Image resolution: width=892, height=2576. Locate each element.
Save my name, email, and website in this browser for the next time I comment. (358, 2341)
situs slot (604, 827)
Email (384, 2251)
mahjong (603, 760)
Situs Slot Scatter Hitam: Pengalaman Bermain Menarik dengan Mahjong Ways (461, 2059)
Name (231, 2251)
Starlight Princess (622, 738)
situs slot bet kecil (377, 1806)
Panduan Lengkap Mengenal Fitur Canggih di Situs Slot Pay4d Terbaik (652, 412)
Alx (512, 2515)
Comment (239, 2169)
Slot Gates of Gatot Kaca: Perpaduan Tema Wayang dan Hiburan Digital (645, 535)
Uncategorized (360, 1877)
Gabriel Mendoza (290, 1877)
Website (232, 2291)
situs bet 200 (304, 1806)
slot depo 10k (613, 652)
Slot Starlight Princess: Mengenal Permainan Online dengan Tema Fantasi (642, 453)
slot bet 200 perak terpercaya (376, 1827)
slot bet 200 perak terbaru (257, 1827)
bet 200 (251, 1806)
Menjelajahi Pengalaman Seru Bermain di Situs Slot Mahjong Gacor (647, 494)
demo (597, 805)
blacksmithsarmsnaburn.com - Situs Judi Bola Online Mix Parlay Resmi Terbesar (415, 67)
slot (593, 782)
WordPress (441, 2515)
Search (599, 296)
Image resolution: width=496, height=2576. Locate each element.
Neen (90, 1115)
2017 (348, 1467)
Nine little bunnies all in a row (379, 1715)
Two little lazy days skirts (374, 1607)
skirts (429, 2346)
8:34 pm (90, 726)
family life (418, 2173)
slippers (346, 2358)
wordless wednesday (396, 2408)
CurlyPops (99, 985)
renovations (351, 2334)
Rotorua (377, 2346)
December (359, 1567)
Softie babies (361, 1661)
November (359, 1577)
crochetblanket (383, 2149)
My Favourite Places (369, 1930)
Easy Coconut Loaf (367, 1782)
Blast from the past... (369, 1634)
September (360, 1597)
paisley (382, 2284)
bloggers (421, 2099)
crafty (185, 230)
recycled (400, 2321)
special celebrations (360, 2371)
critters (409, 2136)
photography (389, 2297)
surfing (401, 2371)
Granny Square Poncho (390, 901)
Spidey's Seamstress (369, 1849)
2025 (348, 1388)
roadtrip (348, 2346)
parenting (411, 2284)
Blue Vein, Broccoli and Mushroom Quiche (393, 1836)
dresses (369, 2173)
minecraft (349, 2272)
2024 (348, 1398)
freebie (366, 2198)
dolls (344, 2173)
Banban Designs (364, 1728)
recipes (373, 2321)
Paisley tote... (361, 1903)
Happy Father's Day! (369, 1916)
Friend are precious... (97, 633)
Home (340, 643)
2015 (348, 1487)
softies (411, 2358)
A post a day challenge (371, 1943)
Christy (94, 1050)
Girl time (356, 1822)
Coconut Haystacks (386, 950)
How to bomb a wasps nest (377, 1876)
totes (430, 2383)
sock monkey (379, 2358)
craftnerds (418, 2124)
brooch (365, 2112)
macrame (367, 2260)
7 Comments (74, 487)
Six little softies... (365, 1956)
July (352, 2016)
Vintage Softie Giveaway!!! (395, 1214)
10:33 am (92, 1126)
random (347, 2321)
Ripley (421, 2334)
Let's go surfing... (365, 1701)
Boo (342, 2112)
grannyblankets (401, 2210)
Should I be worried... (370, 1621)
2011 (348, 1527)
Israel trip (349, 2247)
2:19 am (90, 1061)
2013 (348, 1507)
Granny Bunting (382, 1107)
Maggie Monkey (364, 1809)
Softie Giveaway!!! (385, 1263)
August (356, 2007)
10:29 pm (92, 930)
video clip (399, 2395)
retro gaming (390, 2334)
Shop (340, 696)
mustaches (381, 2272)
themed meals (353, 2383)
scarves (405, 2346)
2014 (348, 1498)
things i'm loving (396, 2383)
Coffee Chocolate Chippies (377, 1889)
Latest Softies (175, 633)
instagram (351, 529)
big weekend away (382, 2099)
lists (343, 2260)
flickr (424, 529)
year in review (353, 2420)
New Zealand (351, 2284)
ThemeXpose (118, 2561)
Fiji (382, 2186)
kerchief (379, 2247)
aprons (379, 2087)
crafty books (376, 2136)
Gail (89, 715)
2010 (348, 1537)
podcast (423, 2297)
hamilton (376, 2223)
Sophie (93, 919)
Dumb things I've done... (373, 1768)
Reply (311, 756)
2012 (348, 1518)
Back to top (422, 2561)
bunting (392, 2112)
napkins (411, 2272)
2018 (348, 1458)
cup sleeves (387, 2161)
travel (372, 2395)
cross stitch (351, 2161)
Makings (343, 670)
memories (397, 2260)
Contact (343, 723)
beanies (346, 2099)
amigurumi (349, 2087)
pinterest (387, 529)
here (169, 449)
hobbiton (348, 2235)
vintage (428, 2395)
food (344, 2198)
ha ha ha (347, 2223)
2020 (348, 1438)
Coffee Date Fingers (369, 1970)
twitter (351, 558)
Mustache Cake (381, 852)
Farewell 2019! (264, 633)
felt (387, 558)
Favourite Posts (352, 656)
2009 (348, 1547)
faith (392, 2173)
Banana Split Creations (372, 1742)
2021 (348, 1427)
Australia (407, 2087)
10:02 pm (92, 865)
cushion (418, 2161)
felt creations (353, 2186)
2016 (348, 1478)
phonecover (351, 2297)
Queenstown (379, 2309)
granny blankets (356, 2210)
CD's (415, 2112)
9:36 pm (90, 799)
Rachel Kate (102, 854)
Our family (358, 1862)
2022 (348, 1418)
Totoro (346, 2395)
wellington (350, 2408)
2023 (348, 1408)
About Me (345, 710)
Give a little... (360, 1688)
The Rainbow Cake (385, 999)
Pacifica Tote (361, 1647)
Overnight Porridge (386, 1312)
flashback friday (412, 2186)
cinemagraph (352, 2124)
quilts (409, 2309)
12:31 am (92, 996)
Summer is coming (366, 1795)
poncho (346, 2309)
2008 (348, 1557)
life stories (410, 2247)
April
◇ ◇ ◇ ◇ ◇
> **Task directions**: Write out the material above exactly, leaving out no line.

> **Finished exercise**:
Image resolution: width=892, height=2576. Locate each element.
Save my name, email, and website in this browser for the next time I comment. (358, 2341)
situs slot (604, 827)
Email (384, 2251)
mahjong (603, 760)
Situs Slot Scatter Hitam: Pengalaman Bermain Menarik dengan Mahjong Ways (461, 2059)
Name (231, 2251)
Starlight Princess (622, 738)
situs slot bet kecil (377, 1806)
Panduan Lengkap Mengenal Fitur Canggih di Situs Slot Pay4d Terbaik (652, 412)
Alx (512, 2515)
Comment (239, 2169)
Slot Gates of Gatot Kaca: Perpaduan Tema Wayang dan Hiburan Digital (645, 535)
Uncategorized (360, 1877)
Gabriel Mendoza (290, 1877)
Website (232, 2291)
situs bet 200 (304, 1806)
slot depo 10k (613, 652)
Slot Starlight Princess: Mengenal Permainan Online dengan Tema Fantasi (642, 453)
slot bet 200 perak terpercaya (376, 1827)
slot bet 200 perak terbaru (257, 1827)
bet 200 (251, 1806)
Menjelajahi Pengalaman Seru Bermain di Situs Slot Mahjong Gacor (647, 494)
demo (597, 805)
blacksmithsarmsnaburn.com - Situs Judi Bola Online Mix Parlay Resmi Terbesar (415, 67)
slot (593, 782)
WordPress (441, 2515)
Search (599, 296)
Image resolution: width=496, height=2576. Locate each element.
Neen (90, 1115)
2017 (348, 1467)
Nine little bunnies all in a row (379, 1715)
Two little lazy days skirts (374, 1607)
skirts (429, 2346)
8:34 pm (90, 726)
family life (418, 2173)
slippers (346, 2358)
wordless wednesday (396, 2408)
CurlyPops (99, 985)
renovations (351, 2334)
Rotorua (377, 2346)
December (359, 1567)
Softie babies (361, 1661)
November (359, 1577)
crochetblanket (383, 2149)
My Favourite Places (369, 1930)
Easy Coconut Loaf (367, 1782)
Blast from the past... (369, 1634)
September (360, 1597)
paisley (382, 2284)
bloggers (421, 2099)
crafty (185, 230)
recycled (400, 2321)
special celebrations (360, 2371)
critters (409, 2136)
photography (389, 2297)
surfing (401, 2371)
Granny Square Poncho (390, 901)
Spidey's Seamstress (369, 1849)
2025 (348, 1388)
roadtrip (348, 2346)
parenting (411, 2284)
Blue Vein, Broccoli and Mushroom Quiche (393, 1836)
dresses (369, 2173)
minecraft (349, 2272)
2024 (348, 1398)
freebie (366, 2198)
dolls (344, 2173)
Banban Designs (364, 1728)
recipes (373, 2321)
Paisley tote... (361, 1903)
Happy Father's Day! (369, 1916)
Friend are precious... (97, 633)
Home (340, 643)
2015 (348, 1487)
softies (411, 2358)
A post a day challenge (371, 1943)
Christy (94, 1050)
Girl time (356, 1822)
Coconut Haystacks (386, 950)
How to bomb a wasps nest (377, 1876)
totes (430, 2383)
sock monkey (379, 2358)
craftnerds (418, 2124)
brooch (365, 2112)
macrame (367, 2260)
7 Comments (74, 487)
Six little softies... (365, 1956)
July (352, 2016)
Vintage Softie Giveaway!!! (395, 1214)
10:33 am (92, 1126)
random (347, 2321)
Ripley (421, 2334)
Let's go surfing... (365, 1701)
Boo (342, 2112)
grannyblankets (401, 2210)
Should I be worried... (370, 1621)
2011 (348, 1527)
Israel trip (349, 2247)
2:19 am (90, 1061)
2013 (348, 1507)
Granny Bunting (382, 1107)
Maggie Monkey (364, 1809)
Softie Giveaway!!! (385, 1263)
August (356, 2007)
10:29 pm (92, 930)
video clip (399, 2395)
retro gaming (390, 2334)
Shop (340, 696)
mustaches (381, 2272)
themed meals (353, 2383)
scarves (405, 2346)
2014 (348, 1498)
things i'm loving (396, 2383)
Coffee Chocolate Chippies (377, 1889)
Latest Softies (175, 633)
instagram (351, 529)
big weekend away (382, 2099)
lists (343, 2260)
flickr (424, 529)
year in review (353, 2420)
New Zealand (351, 2284)
ThemeXpose (118, 2561)
Fiji (382, 2186)
kerchief (379, 2247)
aprons (379, 2087)
crafty books (376, 2136)
Gail (89, 715)
2010 (348, 1537)
podcast (423, 2297)
hamilton (376, 2223)
Sophie (93, 919)
Dumb things I've done... (373, 1768)
Reply (311, 756)
2012 (348, 1518)
Back to top (422, 2561)
bunting (392, 2112)
napkins (411, 2272)
2018 (348, 1458)
cup sleeves (387, 2161)
travel (372, 2395)
cross stitch (351, 2161)
Makings (343, 670)
memories (397, 2260)
Contact (343, 723)
beanies (346, 2099)
amigurumi (349, 2087)
pinterest (387, 529)
here (169, 449)
hobbiton (348, 2235)
vintage (428, 2395)
food (344, 2198)
ha ha ha (347, 2223)
2020 (348, 1438)
Coffee Date Fingers (369, 1970)
twitter (351, 558)
Mustache Cake (381, 852)
Farewell 2019! (264, 633)
felt (387, 558)
Favourite Posts (352, 656)
2009 (348, 1547)
faith (392, 2173)
Banana Split Creations (372, 1742)
2021 (348, 1427)
Australia (407, 2087)
10:02 pm (92, 865)
cushion (418, 2161)
felt creations (353, 2186)
2016 (348, 1478)
phonecover (351, 2297)
Queenstown (379, 2309)
granny blankets (356, 2210)
CD's (415, 2112)
9:36 pm (90, 799)
Rachel Kate (102, 854)
Our family (358, 1862)
2022 (348, 1418)
Totoro (346, 2395)
wellington (350, 2408)
2023 (348, 1408)
About Me (345, 710)
Give a little... (360, 1688)
The Rainbow Cake (385, 999)
Pacifica Tote (361, 1647)
Overnight Porridge (386, 1312)
flashback friday (412, 2186)
cinemagraph (352, 2124)
quilts (409, 2309)
12:31 am (92, 996)
Summer is coming (366, 1795)
poncho (346, 2309)
2008 (348, 1557)
life stories (410, 2247)
April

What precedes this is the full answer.